This alumna is Head of School at Las Américas ASPIRA Academy.

woman smiling at student“As long as I’m head of this school, there will be a dress code.”

Margie Lopez-Waite’s naturally cheerful mien hardens a touch when she speaks those words. Her stance on uniforms evolved from painful childhood experiences that she shares with new students at Las Américas ASPIRA Academy (LAAA) in Newark. On the first day of school, she explains the dress code this way:

“When I was your age, having enough clothes and enough nice clothes to wear to school was a challenge, and so some people teased me. That made me self-conscious and affected my self-esteem. So I wanted to take that distraction away for you. I want you to wake up in the morning and put on your uniform and not have to think about that. Everybody here walks into this school on the same level, no matter where you live, what kind of car your parents drive or where they work. That’s one less thing to distract you.”

She has found that the students at the six-year-old charter school quickly adapt to the rule. It’s softened by dress-down day each month, when students can pay $1 each to wear casual clothes. “Dress-down is very popular,” says Lopez-Waite, “and we use the money to pay for field trips, purchase different items, host different events.
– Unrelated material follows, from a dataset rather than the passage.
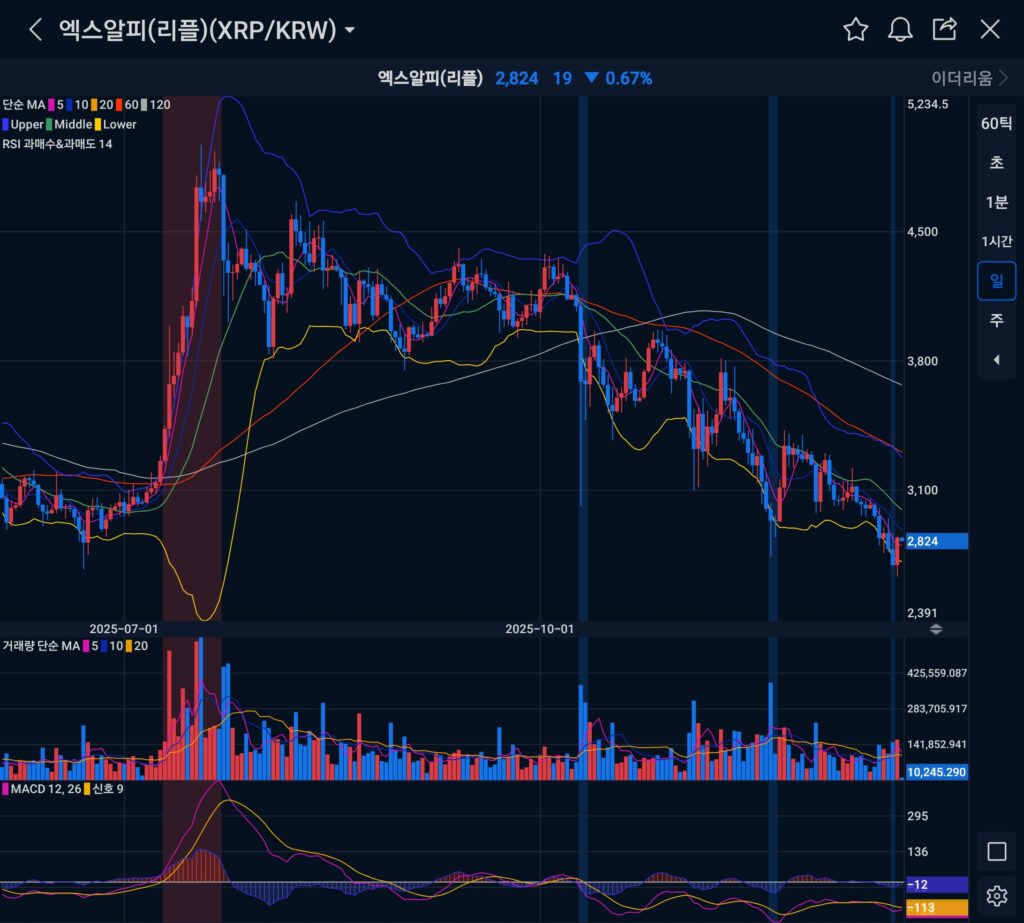1024x923 pixels.
Task: Select the 1분 chart interval
Action: click(996, 202)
It all goes back to them.”

She became head of school shortly after the LAAA charter was approved in April 2009, and now nearly everything the Wilmington University alumna does — and not just during the school day — seems to be focused on those children. Which is only natural, to her way of thinking. “When someone is an educator, it’s not what you do, it’s what you are. You’re thinking about the school 24/7.”
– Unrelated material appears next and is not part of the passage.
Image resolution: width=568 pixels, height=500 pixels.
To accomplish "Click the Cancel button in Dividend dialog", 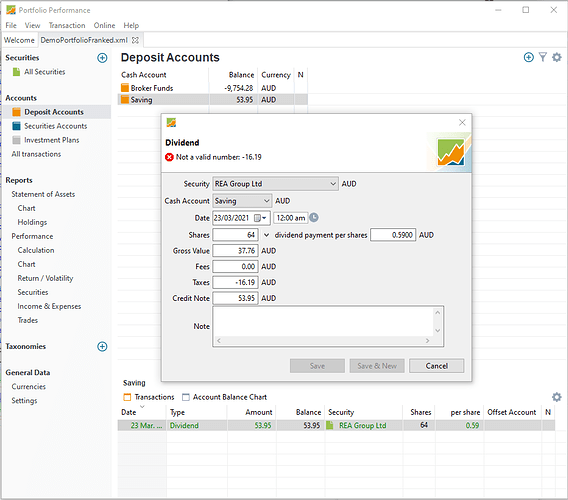I will pyautogui.click(x=437, y=366).
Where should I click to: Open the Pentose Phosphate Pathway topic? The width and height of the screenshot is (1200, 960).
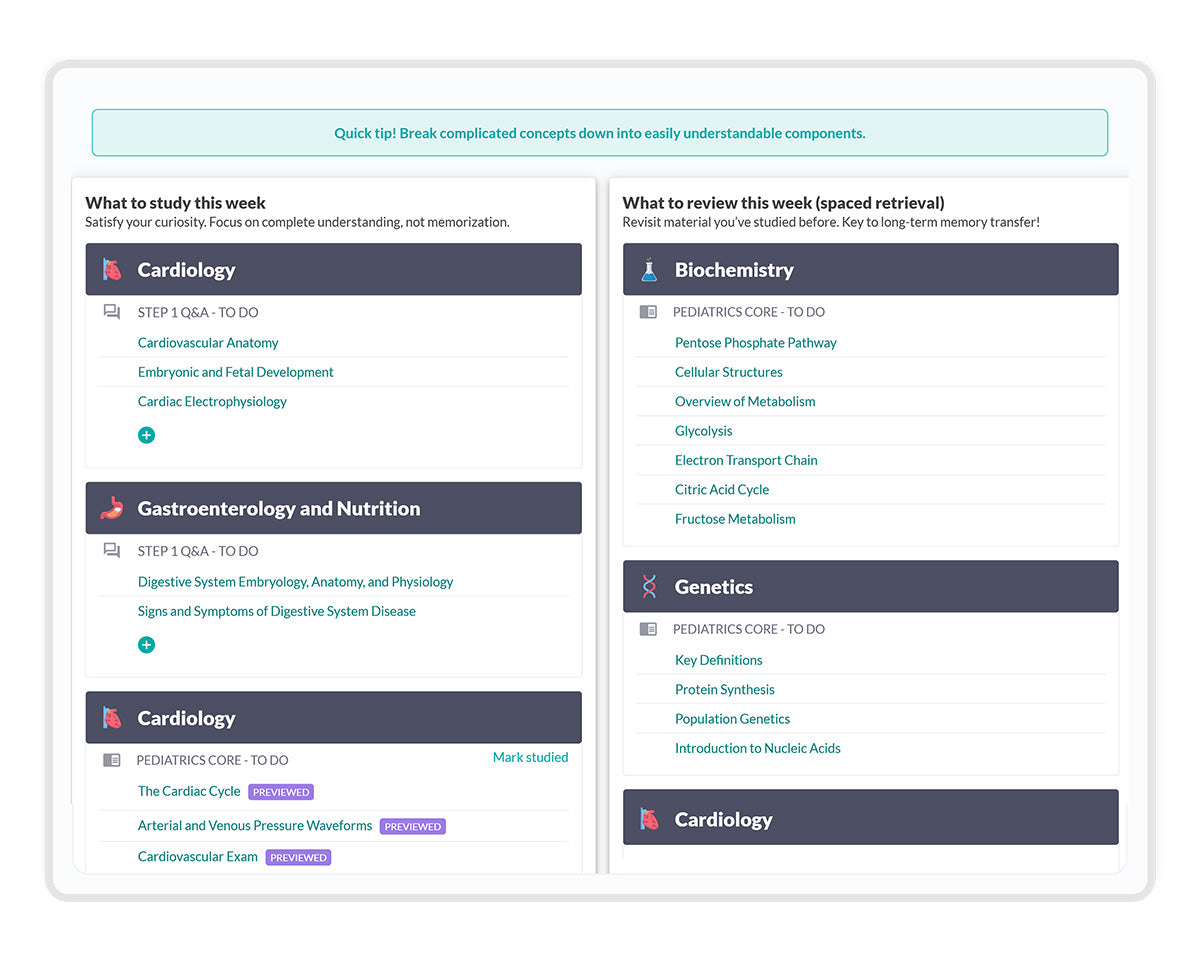point(755,343)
Early in her own life, Lopez-Waite came to understand the value of education. She rose from a childhood of borderline poverty to earn the first college degree in her family, become a leader in Wilmington’s Latin community, and help hundreds of Latino, African-American, Caucasian and Asian-American youth embark on their own odysseys of achievement.

Her story began in Ellenville, New York, where she was the third of four children born to hard-working Puerto Rican immigrants who had moved there from the Spanish Harlem section of New York City. Her father worked in a factory in Ellenville until cutbacks cost him his job. Unable to pay rent, the family was forced to pack up and make the long journey to Dover, Delaware, where her mother’s sister and brother-in-law took them in.

“There were eight of them and six of us,” says Lopez-Waite. “Fourteen people in a three-bedroom ranch. And there was one bathroom.”

But it was a bonding experience. “We’re cousins, but we consider each other brothers and sisters,” she says.

She went to Caesar Rodney High School in nearby Camden and took college prep courses. “I always loved education,” she says.

She made the CR cheerleading squad, and during one basketball game against arch-rival Dover High, she noticed a member of the Dover team, Wally Waite. “I was cheering and he was playing. He was one of their star players, and he looked good in shorts.”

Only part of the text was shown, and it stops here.